This article is a highlight from the KX forum, authored by KX forum user ID: Lpwn
1
Overview
Using an old project on fan control as an experiment.
It utilized external interrupts, timer interrupts, and PWM. The MCU is STM32F103ZET6.
In the Keil settings, you can see the starting address of the firmware, which is 0x8000000 by default. Additionally, Keil generates a hex file, which is a bin file with base address information. To generate a bin file, the following settings are required:
Moreover, the firmware programmed into the MCU does not contain symbol tables or debugging information, meaning both hex and bin files lack debugging information due to the limited memory of the MCU. However, Keil will generate a separate axf file with debugging information, which we can use as a reference to recover the bin or hex files. Below, we will observe the differences between these three files:
First, the axf file
It is almost identical to the source code, except for some peripheral names replaced with addresses.
Next, the hex file:
First, change the architecture to ARM little-endian, and then modify the architecture version; STM32F103ZET6 uses the Cortex-M3 core, ARMv7 architecture.

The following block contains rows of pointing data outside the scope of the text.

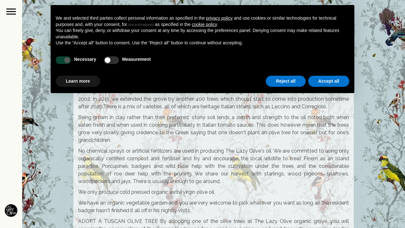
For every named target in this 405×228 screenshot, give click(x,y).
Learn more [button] (78, 81)
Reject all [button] (285, 81)
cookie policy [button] (204, 24)
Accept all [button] (328, 81)
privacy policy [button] (219, 18)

After making changes, load the hex file.
IDA will automatically recognize the base address and can identify many functions, but the pseudocode is quite unreadable.
It’s basically unreadable.
Finally, the bin file.
The bin file is a hex file without address information, requiring manual base address settings.
2
Manually Set Firmware Base Address
Our analysis will target the bin file.
Reset the base address to 0x8000000. Where does this address come from? You can check the STM32F103ZET6 datasheet.

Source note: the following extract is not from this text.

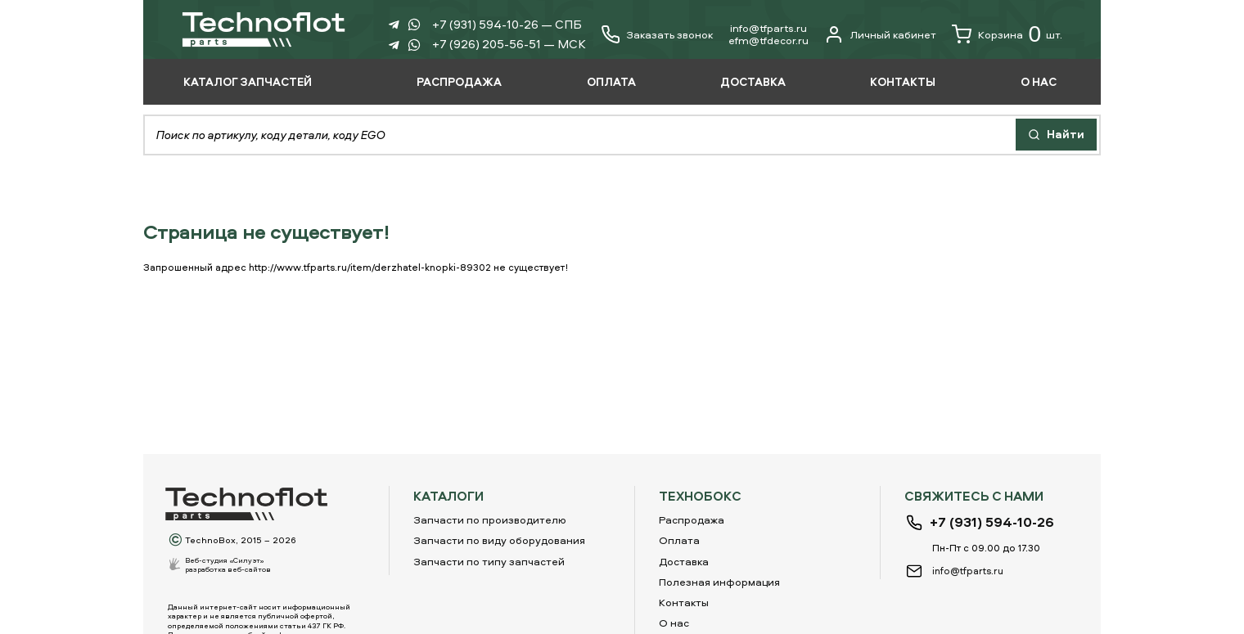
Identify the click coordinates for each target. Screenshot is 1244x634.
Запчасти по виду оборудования (499, 540)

From 0x8000000, it is the flash space.
After resetting the loading address and parsing the code, it will become the appearance of the hex file.
However, at this point, there are many red-highlighted addresses because these addresses have not been set in IDA, so IDA interprets them as illegal addresses and highlights them in red. What we need to do now is manually add some segments.
3
Add SRAM
Segments are in the axf file, and IDA has parsed the following segments:
Microcontroller memory is generally divided into flash (ROM) and SRAM (RAM). Data in flash can be retained after power loss, while data in SRAM is lost. SRAM execution speed is faster than flash, and flash capacity is larger than the minimum memory address in SRAM, with the highest address also being in flash and SRAM.
When we download programs, they are typically stored in flash, which is why they can be retained after power loss.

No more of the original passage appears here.